What’s the incentive on the MOH side to be more flexible on price? And why is Octapharma the partner of choice?

The ratio of price versus availability has to be considered in a multifactor context:
1. Octapharma offers the advantage of plasma derivative products versus recombinant products. The viral safety of these products guarantees an unquestionable value.
2. In what concerns inhibitors formation, there is enough information currently accumulated to conclude the advantages of plasma derivative products versus recombinant products.
3. In what concerns price, recombinant products available in the world market currently have a price 5 to 6 times higher than plasma derivative ones.
For these reasons, the decision to choose plasma derivative products seems to be the most adequate. This fact imposes a medium term platform to guarantee the supply. Therefore our suggestion to the MOH is that an analysis and implementation of pan-annual programs take place looking at guaranteeing this supply. This should be completely transparent and in discussion with all suppliers.
Octapharma doesn’t want to be the partner of choice, but a decisive partner in this issue. If Brazil understand – which should be easy as it knows the costs of fractionators – and look at the supply of hemoderivatives and its costs per liter of plasma fractionated, Octapharma will certainly be an important supplier to this market.
Moreover, to follow a rational and transparent approach in all sectors, the Brazilian authorities have to intervene in a decisive manner in what concerns the price determination by CMED, in a way that the current distortions can be eliminated.

You mentioned that it’s difficult, but could you try to predict what it will be like for Octapharma here in the next 5 to 10 years?

In my opinion the next 5 to 10 years will take Brazil closer, as a BRIC power, to medical and sanitary levels seen in occidental democracies.
This will mean an important growth in the utilization of immunoglobulin as a decisive product in important pathologies requiring attention.
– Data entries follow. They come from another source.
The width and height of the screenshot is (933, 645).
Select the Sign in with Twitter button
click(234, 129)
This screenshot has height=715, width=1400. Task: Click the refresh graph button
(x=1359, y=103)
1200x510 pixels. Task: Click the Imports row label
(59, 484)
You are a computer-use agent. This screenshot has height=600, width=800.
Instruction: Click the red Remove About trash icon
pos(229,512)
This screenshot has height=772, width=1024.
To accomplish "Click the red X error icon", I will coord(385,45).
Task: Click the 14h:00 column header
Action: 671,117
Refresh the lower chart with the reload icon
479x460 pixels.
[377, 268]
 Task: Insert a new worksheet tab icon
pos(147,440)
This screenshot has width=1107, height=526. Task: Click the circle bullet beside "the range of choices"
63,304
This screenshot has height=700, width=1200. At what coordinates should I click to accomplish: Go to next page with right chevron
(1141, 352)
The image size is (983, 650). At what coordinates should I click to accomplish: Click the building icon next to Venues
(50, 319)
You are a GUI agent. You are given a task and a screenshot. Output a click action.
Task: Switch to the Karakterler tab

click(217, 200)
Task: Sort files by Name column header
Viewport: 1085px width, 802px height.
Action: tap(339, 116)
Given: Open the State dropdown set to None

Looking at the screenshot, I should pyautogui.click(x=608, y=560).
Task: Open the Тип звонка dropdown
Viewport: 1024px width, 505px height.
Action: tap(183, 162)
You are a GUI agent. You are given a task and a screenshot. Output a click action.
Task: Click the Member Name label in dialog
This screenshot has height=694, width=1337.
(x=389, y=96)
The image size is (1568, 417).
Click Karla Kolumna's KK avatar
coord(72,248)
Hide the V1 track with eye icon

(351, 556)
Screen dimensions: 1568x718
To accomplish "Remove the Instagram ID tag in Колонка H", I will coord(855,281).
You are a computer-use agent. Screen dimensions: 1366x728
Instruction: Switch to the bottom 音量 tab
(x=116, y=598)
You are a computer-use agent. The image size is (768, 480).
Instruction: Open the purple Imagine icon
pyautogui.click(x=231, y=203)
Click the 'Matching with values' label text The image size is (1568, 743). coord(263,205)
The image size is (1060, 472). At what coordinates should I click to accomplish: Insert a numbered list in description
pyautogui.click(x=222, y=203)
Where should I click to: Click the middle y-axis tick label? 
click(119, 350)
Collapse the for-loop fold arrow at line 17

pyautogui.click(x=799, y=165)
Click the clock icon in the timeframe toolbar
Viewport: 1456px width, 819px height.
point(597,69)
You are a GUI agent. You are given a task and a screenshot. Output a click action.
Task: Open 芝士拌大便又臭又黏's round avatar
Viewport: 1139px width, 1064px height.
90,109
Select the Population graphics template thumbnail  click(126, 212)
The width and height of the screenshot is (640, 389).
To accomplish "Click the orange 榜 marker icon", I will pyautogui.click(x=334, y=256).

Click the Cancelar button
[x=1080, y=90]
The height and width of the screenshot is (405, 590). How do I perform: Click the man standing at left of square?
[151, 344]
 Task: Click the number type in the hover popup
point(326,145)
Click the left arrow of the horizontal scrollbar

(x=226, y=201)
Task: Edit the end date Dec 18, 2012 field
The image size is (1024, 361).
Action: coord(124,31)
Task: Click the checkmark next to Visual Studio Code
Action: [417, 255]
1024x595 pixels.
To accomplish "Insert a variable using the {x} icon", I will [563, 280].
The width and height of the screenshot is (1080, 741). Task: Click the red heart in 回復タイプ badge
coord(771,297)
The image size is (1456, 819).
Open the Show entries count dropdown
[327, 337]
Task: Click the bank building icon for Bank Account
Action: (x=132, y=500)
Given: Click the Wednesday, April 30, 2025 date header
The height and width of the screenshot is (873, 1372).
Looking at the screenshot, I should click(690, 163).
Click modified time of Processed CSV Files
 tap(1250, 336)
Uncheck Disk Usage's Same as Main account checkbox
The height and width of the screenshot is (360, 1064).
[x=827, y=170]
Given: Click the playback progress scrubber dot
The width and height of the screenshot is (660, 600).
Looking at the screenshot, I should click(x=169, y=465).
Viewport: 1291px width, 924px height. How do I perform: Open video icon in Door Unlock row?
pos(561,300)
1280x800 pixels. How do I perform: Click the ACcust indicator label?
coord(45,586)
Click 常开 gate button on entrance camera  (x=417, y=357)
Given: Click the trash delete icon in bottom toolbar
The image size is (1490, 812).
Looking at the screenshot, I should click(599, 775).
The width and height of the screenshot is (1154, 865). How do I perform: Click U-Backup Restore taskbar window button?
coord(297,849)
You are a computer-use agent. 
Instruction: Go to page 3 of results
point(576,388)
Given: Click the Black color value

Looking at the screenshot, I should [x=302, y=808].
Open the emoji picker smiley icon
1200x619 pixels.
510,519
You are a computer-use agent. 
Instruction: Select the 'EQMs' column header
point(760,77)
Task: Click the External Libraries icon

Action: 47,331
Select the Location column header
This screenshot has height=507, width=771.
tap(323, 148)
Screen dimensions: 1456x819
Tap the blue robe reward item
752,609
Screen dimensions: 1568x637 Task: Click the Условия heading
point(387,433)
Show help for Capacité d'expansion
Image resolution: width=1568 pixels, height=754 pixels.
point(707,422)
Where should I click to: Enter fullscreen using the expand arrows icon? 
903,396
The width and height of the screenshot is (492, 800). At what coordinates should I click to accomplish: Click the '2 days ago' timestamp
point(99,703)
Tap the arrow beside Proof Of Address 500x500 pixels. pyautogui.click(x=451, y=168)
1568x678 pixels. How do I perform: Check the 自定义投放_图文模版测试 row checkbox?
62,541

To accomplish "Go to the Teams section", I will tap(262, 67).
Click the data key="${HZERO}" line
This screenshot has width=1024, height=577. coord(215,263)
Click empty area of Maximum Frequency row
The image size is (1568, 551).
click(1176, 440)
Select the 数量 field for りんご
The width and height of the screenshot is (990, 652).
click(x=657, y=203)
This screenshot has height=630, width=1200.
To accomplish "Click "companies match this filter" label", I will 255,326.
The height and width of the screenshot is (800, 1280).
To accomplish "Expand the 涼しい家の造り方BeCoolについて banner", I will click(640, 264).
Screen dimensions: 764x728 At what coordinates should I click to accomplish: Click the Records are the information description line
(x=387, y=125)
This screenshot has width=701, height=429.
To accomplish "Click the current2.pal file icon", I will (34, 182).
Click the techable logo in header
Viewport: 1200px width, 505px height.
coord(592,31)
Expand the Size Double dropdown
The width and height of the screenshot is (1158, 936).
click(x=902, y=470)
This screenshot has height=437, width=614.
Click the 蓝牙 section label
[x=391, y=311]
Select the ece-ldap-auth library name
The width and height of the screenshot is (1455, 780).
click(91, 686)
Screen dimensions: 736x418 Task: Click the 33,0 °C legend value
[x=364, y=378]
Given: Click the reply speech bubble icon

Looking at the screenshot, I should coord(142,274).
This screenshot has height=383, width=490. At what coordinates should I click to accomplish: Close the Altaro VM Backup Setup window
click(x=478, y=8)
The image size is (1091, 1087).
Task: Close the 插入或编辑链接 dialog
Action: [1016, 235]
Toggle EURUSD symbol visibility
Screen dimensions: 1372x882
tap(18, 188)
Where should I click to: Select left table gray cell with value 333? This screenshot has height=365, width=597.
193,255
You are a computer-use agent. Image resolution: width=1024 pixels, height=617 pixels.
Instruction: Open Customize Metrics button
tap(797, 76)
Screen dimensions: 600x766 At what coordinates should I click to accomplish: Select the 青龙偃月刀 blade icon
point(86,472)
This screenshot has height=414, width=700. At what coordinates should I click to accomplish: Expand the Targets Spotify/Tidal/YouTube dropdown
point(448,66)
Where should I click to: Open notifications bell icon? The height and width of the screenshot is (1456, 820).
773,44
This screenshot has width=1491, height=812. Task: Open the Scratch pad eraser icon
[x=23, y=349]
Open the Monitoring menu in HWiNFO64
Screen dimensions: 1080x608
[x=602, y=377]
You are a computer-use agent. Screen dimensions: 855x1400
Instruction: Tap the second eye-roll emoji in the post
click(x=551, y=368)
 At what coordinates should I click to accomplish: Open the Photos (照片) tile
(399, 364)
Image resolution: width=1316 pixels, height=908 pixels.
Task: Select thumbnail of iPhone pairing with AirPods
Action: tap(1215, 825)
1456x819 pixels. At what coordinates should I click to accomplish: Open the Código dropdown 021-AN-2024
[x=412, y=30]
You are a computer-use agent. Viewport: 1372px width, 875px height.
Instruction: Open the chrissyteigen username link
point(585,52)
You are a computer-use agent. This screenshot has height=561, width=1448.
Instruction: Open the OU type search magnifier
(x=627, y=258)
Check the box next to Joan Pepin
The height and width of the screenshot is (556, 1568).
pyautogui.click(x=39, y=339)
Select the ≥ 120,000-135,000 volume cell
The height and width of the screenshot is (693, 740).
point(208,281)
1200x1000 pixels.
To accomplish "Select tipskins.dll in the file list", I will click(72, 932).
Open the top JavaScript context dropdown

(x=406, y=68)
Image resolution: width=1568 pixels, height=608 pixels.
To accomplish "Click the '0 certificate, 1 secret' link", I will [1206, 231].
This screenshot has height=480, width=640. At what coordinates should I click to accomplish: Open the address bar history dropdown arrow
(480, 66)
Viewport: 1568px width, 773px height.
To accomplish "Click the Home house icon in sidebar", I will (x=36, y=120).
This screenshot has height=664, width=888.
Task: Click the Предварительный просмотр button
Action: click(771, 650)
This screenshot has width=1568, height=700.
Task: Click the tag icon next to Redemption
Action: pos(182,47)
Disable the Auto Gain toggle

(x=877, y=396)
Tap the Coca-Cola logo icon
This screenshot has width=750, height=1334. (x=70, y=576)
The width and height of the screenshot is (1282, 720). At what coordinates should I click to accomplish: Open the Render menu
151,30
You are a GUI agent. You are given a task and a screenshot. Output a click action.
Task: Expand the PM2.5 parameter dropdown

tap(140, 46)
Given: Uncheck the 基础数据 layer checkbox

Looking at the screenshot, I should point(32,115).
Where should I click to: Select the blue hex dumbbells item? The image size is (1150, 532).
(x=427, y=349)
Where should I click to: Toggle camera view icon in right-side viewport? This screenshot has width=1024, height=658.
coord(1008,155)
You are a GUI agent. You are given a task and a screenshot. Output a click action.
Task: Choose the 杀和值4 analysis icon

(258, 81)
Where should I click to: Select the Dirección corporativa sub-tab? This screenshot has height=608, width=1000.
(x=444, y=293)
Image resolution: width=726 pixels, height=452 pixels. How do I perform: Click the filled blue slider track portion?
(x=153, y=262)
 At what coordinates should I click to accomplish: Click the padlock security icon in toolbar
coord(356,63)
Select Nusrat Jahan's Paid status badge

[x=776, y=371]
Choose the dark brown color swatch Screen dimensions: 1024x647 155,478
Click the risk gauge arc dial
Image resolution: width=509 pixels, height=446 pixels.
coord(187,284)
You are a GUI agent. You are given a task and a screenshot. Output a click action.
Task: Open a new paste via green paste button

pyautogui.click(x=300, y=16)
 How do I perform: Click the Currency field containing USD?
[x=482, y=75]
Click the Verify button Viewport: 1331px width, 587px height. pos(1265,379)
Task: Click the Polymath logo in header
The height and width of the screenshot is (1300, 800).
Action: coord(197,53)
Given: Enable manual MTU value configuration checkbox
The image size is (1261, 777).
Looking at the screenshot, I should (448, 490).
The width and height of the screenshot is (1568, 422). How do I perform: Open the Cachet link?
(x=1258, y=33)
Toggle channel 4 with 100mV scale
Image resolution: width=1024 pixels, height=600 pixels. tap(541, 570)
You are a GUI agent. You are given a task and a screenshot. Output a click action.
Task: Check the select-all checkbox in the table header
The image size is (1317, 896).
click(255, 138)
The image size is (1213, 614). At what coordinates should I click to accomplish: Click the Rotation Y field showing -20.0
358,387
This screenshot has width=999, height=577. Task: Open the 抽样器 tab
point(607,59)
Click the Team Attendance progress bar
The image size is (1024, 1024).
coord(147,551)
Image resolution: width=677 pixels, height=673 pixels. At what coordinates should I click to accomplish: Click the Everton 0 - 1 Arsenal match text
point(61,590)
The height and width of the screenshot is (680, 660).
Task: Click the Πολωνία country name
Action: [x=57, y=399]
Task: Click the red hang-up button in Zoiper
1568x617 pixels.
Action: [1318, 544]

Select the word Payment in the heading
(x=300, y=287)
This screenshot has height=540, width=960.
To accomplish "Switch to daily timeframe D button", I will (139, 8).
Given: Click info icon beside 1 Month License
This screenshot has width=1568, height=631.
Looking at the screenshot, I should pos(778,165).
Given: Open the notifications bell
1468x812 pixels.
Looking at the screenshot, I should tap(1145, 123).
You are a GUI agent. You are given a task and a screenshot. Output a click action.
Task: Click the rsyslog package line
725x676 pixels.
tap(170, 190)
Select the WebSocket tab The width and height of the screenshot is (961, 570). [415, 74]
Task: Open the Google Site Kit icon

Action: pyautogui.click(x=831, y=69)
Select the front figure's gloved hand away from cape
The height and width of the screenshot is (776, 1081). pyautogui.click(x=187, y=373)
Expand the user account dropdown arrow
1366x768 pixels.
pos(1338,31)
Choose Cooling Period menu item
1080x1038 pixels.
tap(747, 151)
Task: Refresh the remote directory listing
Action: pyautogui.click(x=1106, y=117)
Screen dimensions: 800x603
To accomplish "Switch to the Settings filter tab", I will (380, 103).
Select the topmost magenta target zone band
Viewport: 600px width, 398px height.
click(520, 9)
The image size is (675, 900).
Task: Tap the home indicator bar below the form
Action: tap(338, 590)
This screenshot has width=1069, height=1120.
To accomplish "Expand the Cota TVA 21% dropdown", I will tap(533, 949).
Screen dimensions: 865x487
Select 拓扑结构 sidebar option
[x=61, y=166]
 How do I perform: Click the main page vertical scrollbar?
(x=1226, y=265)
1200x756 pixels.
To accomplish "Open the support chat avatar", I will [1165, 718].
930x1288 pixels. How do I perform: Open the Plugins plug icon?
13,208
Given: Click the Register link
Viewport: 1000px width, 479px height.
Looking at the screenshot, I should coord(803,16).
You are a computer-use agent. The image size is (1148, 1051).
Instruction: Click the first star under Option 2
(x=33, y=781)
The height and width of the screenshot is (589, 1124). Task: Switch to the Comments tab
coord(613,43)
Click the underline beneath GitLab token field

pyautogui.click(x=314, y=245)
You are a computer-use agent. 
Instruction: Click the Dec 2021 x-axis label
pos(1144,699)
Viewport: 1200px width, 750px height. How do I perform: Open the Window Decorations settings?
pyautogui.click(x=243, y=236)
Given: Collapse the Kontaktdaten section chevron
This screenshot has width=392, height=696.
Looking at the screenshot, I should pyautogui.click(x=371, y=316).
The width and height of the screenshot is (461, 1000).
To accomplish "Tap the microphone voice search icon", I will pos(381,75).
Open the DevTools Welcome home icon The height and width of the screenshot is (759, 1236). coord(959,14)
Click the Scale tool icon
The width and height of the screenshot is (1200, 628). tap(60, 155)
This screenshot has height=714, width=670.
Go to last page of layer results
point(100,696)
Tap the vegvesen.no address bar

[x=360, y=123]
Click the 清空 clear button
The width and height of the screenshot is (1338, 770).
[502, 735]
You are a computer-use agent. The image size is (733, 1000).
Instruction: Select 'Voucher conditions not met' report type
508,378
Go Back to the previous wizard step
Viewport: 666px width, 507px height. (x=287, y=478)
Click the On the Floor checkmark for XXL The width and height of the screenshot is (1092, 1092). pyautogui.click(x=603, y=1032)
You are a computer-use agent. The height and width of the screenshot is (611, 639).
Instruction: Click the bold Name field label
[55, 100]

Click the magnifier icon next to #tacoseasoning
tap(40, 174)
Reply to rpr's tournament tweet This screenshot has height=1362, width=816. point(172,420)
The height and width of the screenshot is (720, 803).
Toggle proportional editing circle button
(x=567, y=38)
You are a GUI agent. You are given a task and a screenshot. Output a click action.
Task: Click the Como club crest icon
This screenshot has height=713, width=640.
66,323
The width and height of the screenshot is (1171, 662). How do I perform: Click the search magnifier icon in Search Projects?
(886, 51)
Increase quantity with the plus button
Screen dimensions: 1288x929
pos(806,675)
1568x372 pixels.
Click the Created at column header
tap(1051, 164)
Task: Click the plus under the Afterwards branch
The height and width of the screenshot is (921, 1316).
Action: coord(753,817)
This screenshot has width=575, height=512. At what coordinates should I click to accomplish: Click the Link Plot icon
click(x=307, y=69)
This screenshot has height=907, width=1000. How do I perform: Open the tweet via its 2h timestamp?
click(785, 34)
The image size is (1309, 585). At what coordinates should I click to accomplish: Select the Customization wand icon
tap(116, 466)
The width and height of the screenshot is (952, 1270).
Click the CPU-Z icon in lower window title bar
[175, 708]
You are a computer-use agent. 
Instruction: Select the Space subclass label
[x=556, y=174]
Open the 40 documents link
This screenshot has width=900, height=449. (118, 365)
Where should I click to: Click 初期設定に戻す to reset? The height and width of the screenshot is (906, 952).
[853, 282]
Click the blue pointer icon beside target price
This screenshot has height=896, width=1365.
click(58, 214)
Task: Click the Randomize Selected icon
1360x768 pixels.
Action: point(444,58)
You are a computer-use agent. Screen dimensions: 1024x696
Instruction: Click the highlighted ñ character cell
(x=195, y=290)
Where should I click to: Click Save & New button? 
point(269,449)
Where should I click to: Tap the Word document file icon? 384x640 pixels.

It will be easier to forecast growth for more developed countries which will mean the use of 60-80kg of immunoglobulin per million inhabitants. At the same time this will be an issue regarding the supply but an opportunity regarding the balance of needs and therefore a better probability of continued supply.
Octapharma will continue to develop educational programs looking to identify patients and promote their treatment in state of the art institutions. In what concerns the coagulation factors, international indices have been practically achieved and the next steps are to introduce pharmacovigilance and protocols for the elimination of inhibitors already mentioned.

On a personal level, what are the biggest challenges you’ve found managing the Brazil business?

From a personal perspective the big challenges that were presented have to do with the adaptability of international topics to the Brazilian situation.
The country is a continent with significant regional symmetries and a gigantic dimension.
Moreover it has a scientific community which is particularly demanding and knowledgeable of the situation of its sector. Therefore adapting this reality and transforming into opportunities it’s my main challenge.

What is your final message to Pharmaceutical Executive readers?

Be committed to all your projects. I’m really committed to Brazil and I truly believe in Brazil and the way Brazilians do things. Sometimes we foreigners try to impose our perspective, but instead we must understand the way they do things. Brazil is an excellent country to invest, and grow personally and professionally. It is a country where you have to ask the smart questions and await the answers, rather than thinking you know the smart answers.
You have to think of Brazil as a demanding developing market with the same needs and demands of the vast continent of Europe.
What Brazil wants at the end of the day is to be challenged with questions. And they will find a way – a Brazilian way – to answer your questions. But don’t relax! This is a country where you can’t relax.